The proton and neutron are both fermions, and a state containing two of them must be antisymmetric under exchange. If they are bound without any orbital angular momentum, the only way to make the state antisymmetric is for the two particles to occupy a spin singlet. So the ground state of the diproton or dineutron must have spin zero. Since the diproton and dineutron are both unstable, isospin symmetry tells us that spin-zero deuteron should also be unstable.
In the stable deuteron the state is made antisymmetric by the isospin part of the wavefunction: the deuteron is a (symmetric) spin triplet but an (antisymmetric) isospin singlet. (It's true but irrelevant that the deuteron wavefunction is only mostly $s$-wave; there's a small contribution of $d$-wave with two units of orbital angular momentum, but that doesn't change the symmetry arguments or the total nucleon spin.)

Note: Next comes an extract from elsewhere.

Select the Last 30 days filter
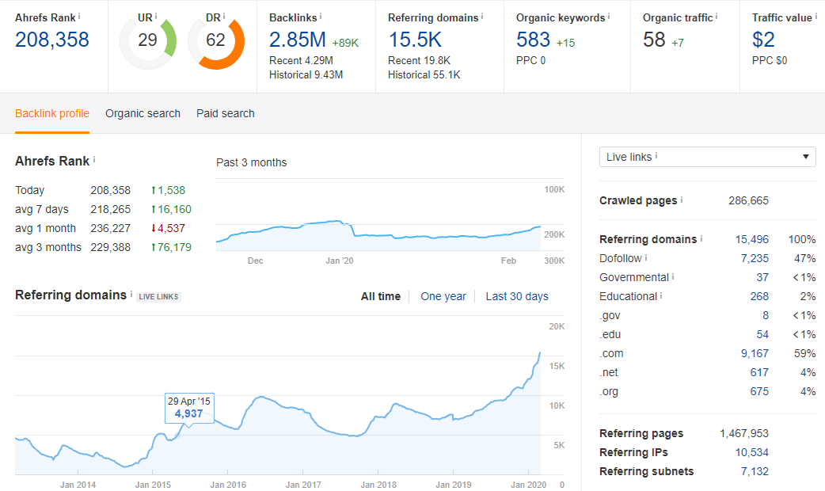 (517, 296)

If you prefer, you can turn this argument around. If it's the case that the strong interaction is more important than electrical repulsion in light nuclei, and if you found a stable two-nucleon state with zero angular momentum, you would expect to find that two-nucleon state for all allowed values of the charge: the dineutron, the deuteron, and the diproton. We don't find any evidence for stable dineutrons or diprotons, and we also don't find any spinless bound deuterons.